ZRP has a role in Zimbabwe’s socio-economic growth – Commissioner General
Zimbabwe’s police force has in recent years acquired a bad reputation linked to alleged brutality and corruption. This reputation has had adverse effects on its public perception with the Southern African country being ranked 160 out of 175 countries in the 2019 Corruption Perceptions Index. Resultantly, The Zimbabwe Republic Police has been on a rebranding exercise which is aimed at transforming the organisation’s public perception.
ZRP’S image has really been under scrutiny for the public and different institutions, one of them being the Media institute of southern Africa (MISA), petitioned the Zimbabwe Republic Police in April following the firing of teargas canisters by the police into the offices of online publication 263Chat in Harare.
This bad reputation had spread even internationally as witnessed by a travel review website called Trip Advisor.
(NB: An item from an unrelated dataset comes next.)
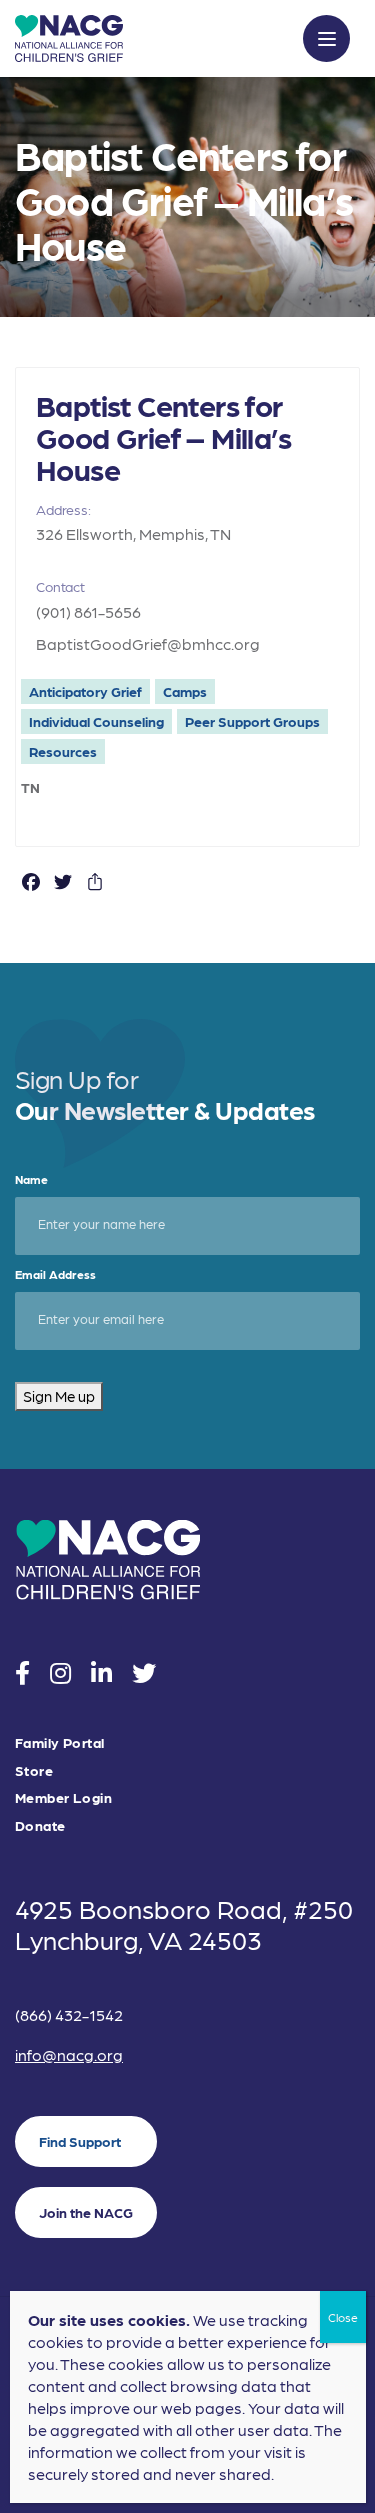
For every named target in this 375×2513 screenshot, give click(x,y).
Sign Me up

Some of the comments on that site about Zimbabwe’s traffic police are not pleasing and paint a very bad picture for our tourism sector and therefore necessitate not only rebranding but an attitudinal change.
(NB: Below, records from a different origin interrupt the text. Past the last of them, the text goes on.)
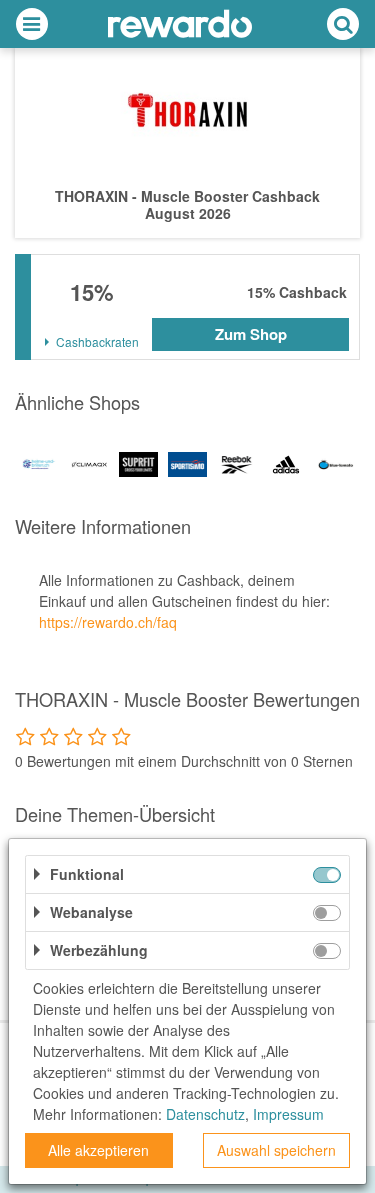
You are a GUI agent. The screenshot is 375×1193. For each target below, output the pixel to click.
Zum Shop (251, 334)
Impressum (288, 1114)
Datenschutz (205, 1114)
Officially opening a rebranding refresher training for Assistant inspectors at Morris Depot on Tuesday 05 November 2019. Commissioner-General, in a speech read on his behalf by the Deputy Commissioner General Ngirande, said that “the organization’s objective is to critically introspect, strategise and align its services to the provisions of the constitution and more importantly to the expectations of the citizenry. We have a role as a police service of guaranteeing an environment that is conducive for socio-economic growth.”
The trainees comprised sixty-one male and thirty-nine female participants making a total of one hundred Assistant Inspectors. Some of the training areas include criminal records management, traffic enforcement, human rights and policing and drug trafficking and trafficking in persons.
“As Members-in-Charge operations and crime, I cannot overemphasize the responsibilities you have. Indeed your subordinates look up to you for guidance while the public expects you to give them a superior service”.
“Let me highlight that as Command, we are aware of the operational and administrative challenges you are facing in your day to to day duties. Be informed that the government is working flat out to mitigate the challenges through resourcing the organisation,” said the police Chief.